▶ [Your objective]:
Exactly as they appear, transcribe the entries and skip any pictures.

▶ [Records for this exercise]:

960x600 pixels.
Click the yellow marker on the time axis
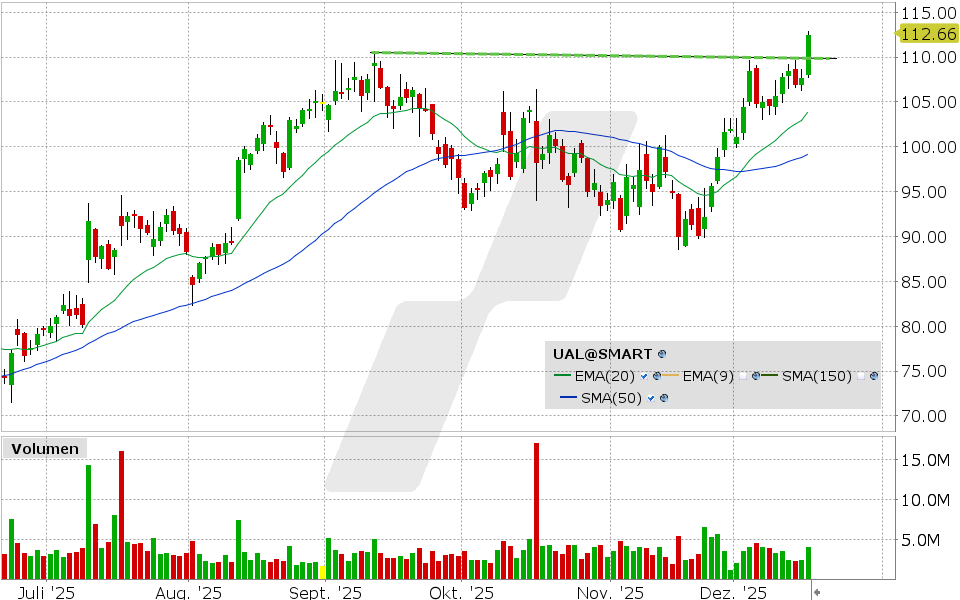point(322,573)
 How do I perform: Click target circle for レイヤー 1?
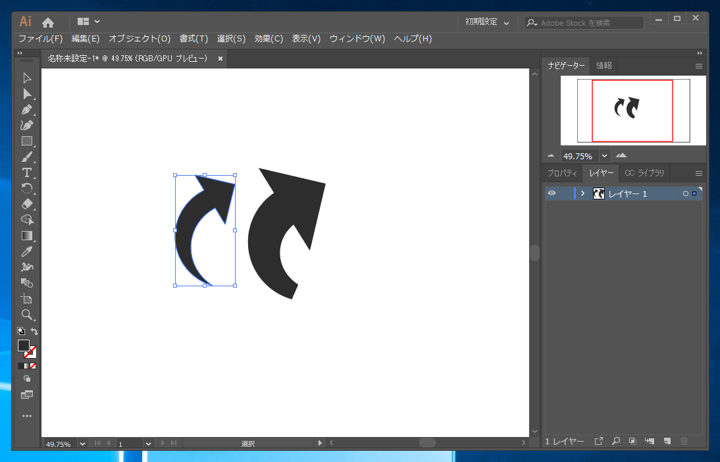pyautogui.click(x=685, y=193)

▶ [Task result]:
960x600 pixels.
Click the yellow marker on the time axis
point(322,573)
 How do I perform: Click target circle for レイヤー 1?
pyautogui.click(x=685, y=193)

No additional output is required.